| Document segment |
###

“I’m looking out from inside the chaos. It must be a one-way mirror because no one seems to be able to see back inside to where I am. The looks on their faces, the judgment in their eyes, tells me everything I need to know. The most frustrating part about the whole messed up situation is that even though I’m the one that they stare at in shock, I am just as shocked as they are. I know no more than they do of why I lose control. What they don’t know is that I am more scared of myself than they could ever be.” ~ Tally Baker
After a devastating turn of events, seventeen year old Tally Baker is admitted to Mercy Psychiatric Facility where she is diagnosed with Bipolar Disorder. She has come to a place where she honestly believes that her life is over. Her mind tells her that she will never smile or laugh again, that she will never be normal again. It is in this unlikely place that she meets two people, different in every way, yet both critical to helping her realize that she has so much more living to do.

###

| Supplied records |
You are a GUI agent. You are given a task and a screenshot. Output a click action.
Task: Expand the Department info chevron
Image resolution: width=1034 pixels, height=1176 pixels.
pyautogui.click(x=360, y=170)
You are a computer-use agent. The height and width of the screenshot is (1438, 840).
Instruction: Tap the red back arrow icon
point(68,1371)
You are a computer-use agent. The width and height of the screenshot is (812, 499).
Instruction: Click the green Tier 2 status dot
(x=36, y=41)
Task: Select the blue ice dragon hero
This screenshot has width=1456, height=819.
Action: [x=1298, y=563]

###

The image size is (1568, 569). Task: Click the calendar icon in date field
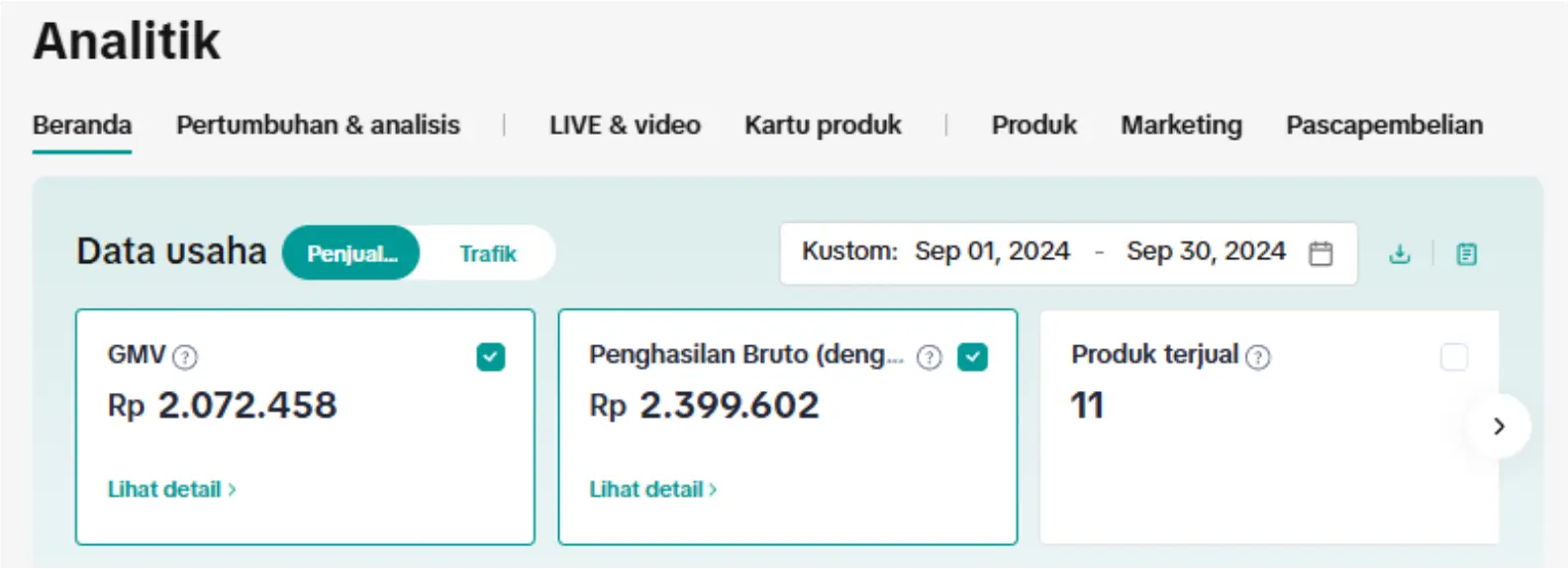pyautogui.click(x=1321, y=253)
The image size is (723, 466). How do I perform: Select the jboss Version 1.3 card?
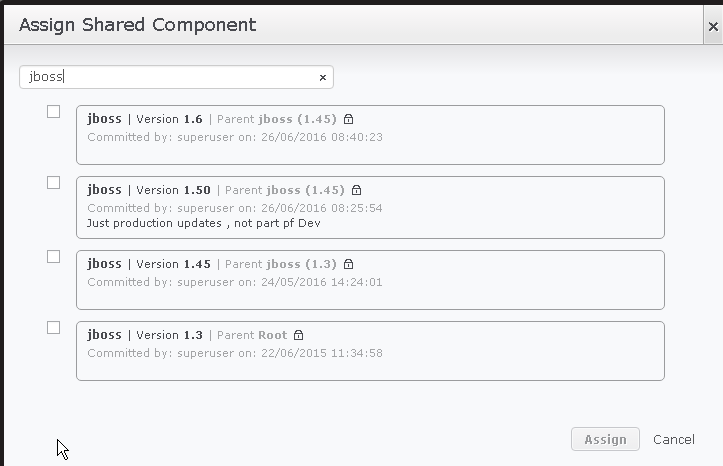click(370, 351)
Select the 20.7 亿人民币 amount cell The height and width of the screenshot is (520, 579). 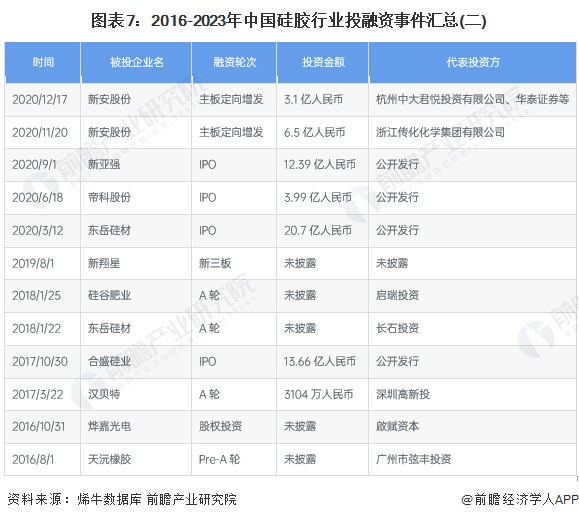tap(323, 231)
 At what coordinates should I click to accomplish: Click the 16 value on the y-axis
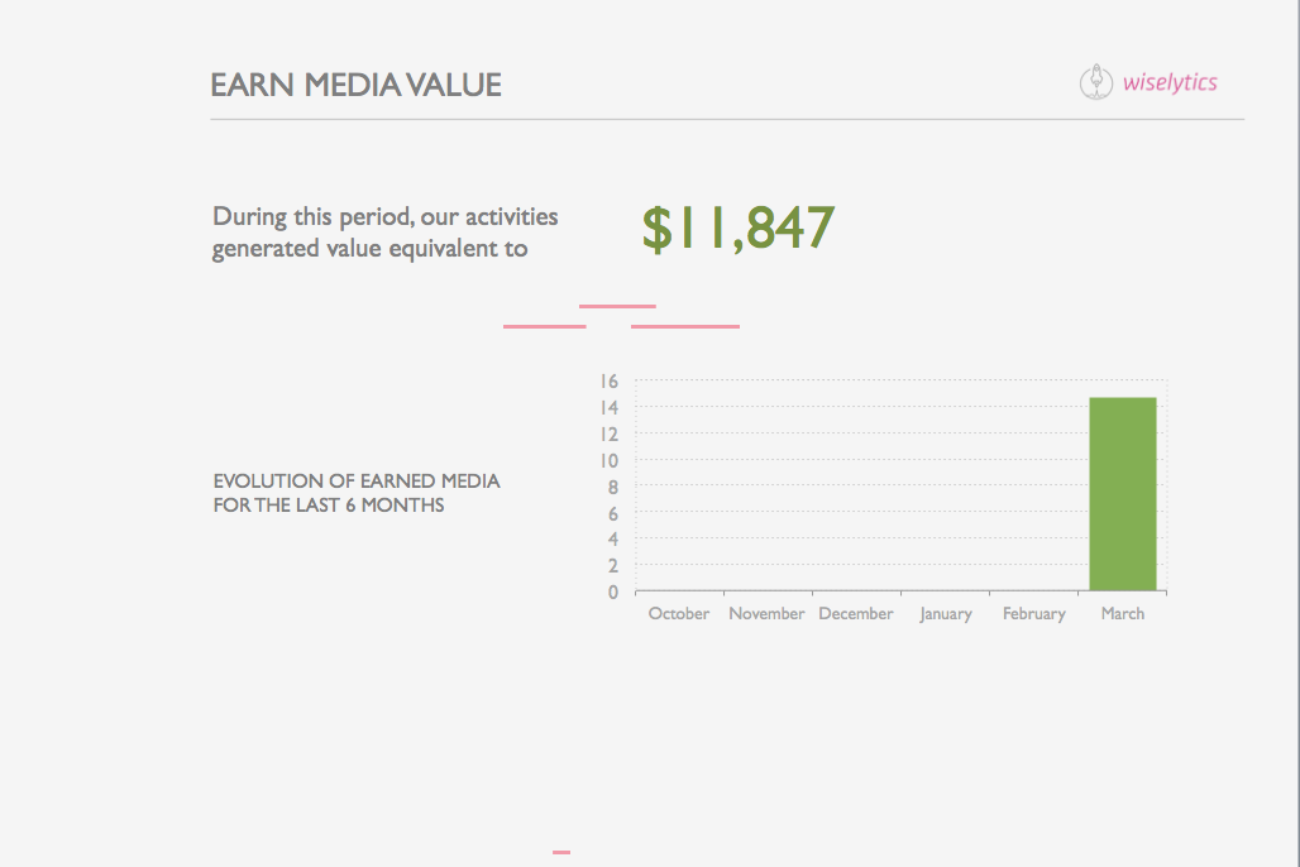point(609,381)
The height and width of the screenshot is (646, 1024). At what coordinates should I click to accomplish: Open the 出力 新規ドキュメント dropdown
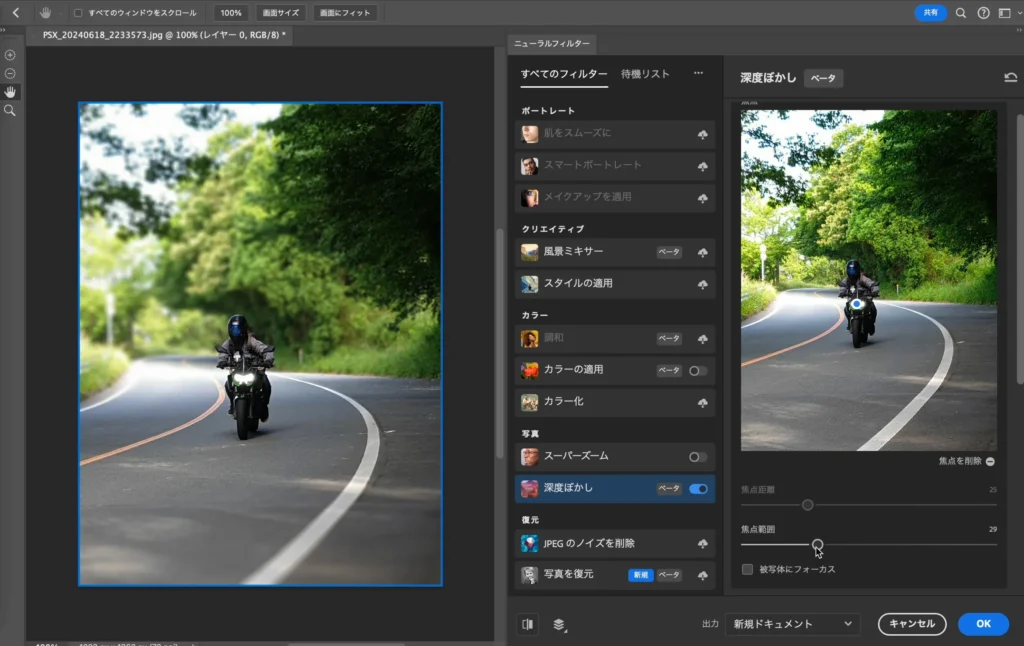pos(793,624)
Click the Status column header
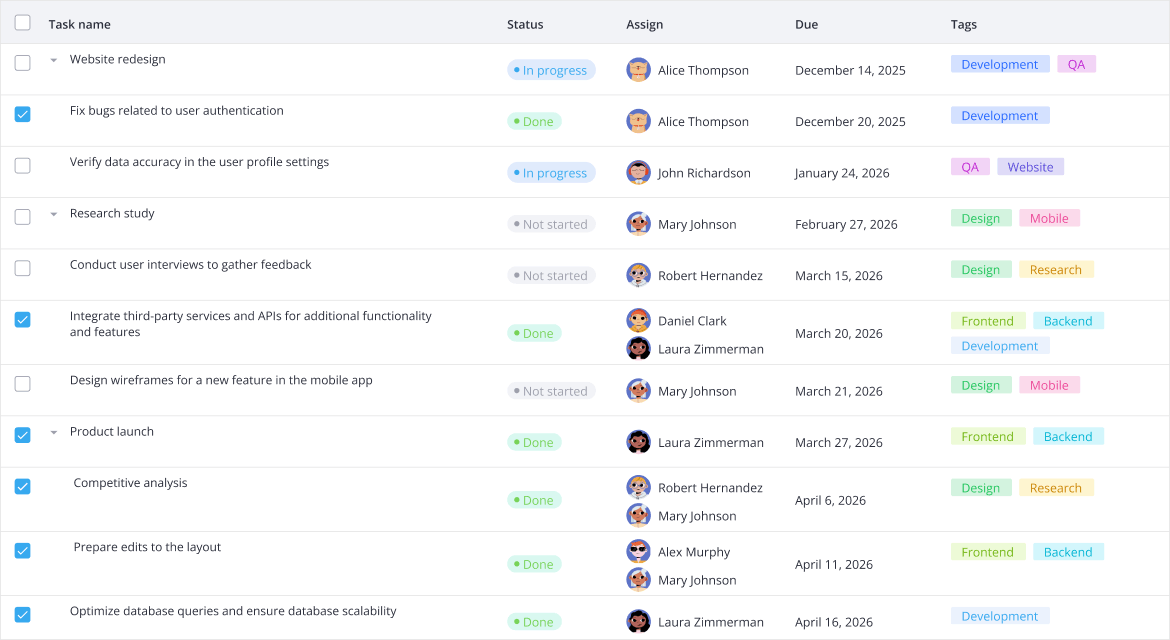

###

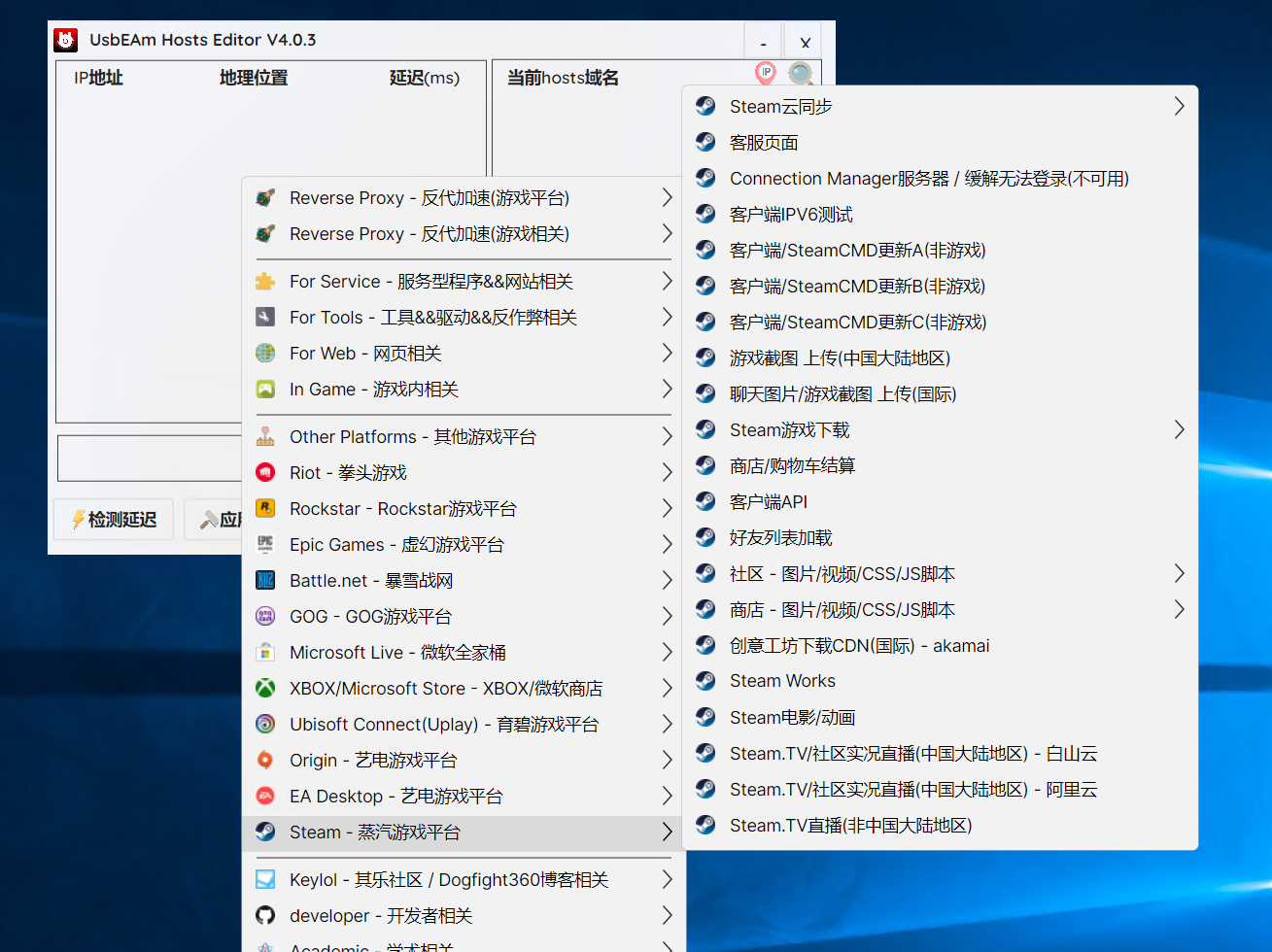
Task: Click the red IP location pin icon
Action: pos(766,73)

###

| Work instruction A |
In the book description, what diagnosis does Tally Baker receive at Mercy Psychiatric Facility?
| Work instruction B |
Please list everything the book description says Tally's mind tells her she will never do again.

| Task response A |
Bipolar Disorder

| Task response B |
- Smile
- Laugh
- Be normal